Of the 233 households, 40.3% of which had children under the age of 18 living with them, 56.2% were married couples living together, 6.0% were cohabitating couples, 16.3% had a female householder with no spouse or partner present and 21.5% had a male householder with no spouse or partner present. 25.8% of all households were non-families. 23.2% of all households were made up of individuals, 10.7% had someone living alone who was 65 years old or older.

The median age in the city was 36.6 years. 32.2% of the residents were under the age of 20; 3.7% were between the ages of 20 and 24; 23.5% were from 25 and 44; 22.8% were from 45 and 64; and 17.8% were 65 years of age or older. The gender makeup of the city was 51.3% male and 48.7% female.

===2010 census===
At the 2010 census there were 599 people, 232 households, and 165 families living in the city. The population density was 1426.2 PD/sqmi. There were 246 housing units at an average density of 585.7 /sqmi. The racial makeup of the city was 98.7% White, 0.2% African American, 0.2% Native American, 0.5% Asian, and 0.5% from two or more races. Hispanic or Latino of any race were 0.5%.

Of the 232 households 36.2% had children under the age of 18 living with them, 58.2% were married couples living together, 8.2% had a female householder with no husband/wife present, 4.7% had a male householder with no husband/wife present, and 28.9% were non-families. 25.0% of households were one person and 10.8% were one person aged 65 or older. The average household size was 2.58 and the average family size was 3.11.

The median age was 37.3 years. 27.4% of residents were under the age of 18; 6.6% were between the ages of 18 and 24; 27.3% were from 25 to 44; 24% were from 45 to 64; and 14.5% were 65 or older. The gender makeup of the city was 52.8% male and 47.2% female.

===2000 census===
At the 2000 census there were 564 people, 222 households, and 160 families living in the city. The population density was 1,603.3 PD/sqmi. There were 236 housing units at an average density of 670.9 /sqmi. The racial makeup of the city was 99.82% White, 0.18% from other races. Hispanic or Latino of any race were 0.53%.

Of the 222 households 34.7% had children under the age of 18 living with them, 62.2% were married couples living together, 5.9% had a female householder with no husband present, and 27.9% were non-families. 23.0% of households were one person and 13.1% were one person aged 65 or older. The average household size was 2.54 and the average family size was 2.99.

The age distribution was 27.8% under the age of 18, 6.7% from 18 to 24, 27.8% from 25 to 44, 22.7% from 45 to 64, and 14.9% 65 or older. The median age was 36 years. For every 100 females, there were 95.2 males. For every 100 females age 18 and over, there were 95.7 males.

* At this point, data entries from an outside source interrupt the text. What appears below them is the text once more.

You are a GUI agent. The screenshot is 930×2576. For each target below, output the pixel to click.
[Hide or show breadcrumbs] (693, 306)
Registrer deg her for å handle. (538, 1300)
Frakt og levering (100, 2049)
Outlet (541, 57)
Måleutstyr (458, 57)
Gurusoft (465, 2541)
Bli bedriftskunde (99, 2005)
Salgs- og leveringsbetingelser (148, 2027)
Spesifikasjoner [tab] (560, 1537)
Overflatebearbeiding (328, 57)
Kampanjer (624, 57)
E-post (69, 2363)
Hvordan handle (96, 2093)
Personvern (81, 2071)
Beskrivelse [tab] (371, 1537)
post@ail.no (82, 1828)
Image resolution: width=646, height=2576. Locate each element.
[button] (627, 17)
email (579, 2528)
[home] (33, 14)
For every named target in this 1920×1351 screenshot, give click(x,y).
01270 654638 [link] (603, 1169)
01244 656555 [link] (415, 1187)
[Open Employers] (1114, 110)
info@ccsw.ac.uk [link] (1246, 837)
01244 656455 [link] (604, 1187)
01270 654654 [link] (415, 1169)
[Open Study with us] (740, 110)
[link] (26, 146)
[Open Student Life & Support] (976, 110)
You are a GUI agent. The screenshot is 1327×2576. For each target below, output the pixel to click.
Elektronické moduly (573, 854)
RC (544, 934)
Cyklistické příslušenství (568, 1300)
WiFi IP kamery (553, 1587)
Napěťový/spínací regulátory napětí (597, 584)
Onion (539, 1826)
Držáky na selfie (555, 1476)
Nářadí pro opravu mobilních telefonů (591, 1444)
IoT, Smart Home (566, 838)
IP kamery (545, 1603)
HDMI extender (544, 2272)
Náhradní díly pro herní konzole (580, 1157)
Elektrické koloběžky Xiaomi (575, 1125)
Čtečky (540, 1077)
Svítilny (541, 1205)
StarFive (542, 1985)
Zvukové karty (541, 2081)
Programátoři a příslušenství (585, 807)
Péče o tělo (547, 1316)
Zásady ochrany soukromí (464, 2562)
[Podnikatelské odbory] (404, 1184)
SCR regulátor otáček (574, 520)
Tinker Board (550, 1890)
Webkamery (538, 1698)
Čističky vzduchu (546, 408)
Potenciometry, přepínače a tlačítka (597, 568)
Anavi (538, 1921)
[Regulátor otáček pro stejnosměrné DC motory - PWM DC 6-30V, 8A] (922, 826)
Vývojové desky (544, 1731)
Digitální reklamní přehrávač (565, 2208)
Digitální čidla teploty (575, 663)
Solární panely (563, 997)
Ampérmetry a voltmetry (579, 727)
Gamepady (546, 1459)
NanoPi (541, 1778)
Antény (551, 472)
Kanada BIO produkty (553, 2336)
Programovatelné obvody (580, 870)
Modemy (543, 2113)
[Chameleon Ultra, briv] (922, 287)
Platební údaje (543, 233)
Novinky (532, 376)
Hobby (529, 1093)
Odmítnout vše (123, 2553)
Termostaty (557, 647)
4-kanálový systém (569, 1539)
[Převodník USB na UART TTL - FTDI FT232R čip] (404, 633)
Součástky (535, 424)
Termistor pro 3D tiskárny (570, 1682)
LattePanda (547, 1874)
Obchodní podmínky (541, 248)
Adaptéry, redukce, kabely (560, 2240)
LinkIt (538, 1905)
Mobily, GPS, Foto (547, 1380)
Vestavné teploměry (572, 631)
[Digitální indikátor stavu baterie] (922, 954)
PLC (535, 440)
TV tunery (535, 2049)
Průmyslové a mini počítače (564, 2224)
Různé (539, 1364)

The median household income was $42,054 and the median family income was $49,583. Males had a median income of $30,809 versus $22,813 for females. The per capita income for the city was $19,048. About 2.6% of families and 5.9% of the population were below the poverty line, including 6.4% of those under age 18 and 7.4% of those age 65 or over.

==Education==
Tri-Center Community School District operates schools serving Minden and surrounding communities and rural areas. Its high school is Tri-Center High School, located in nearby Neola, Iowa.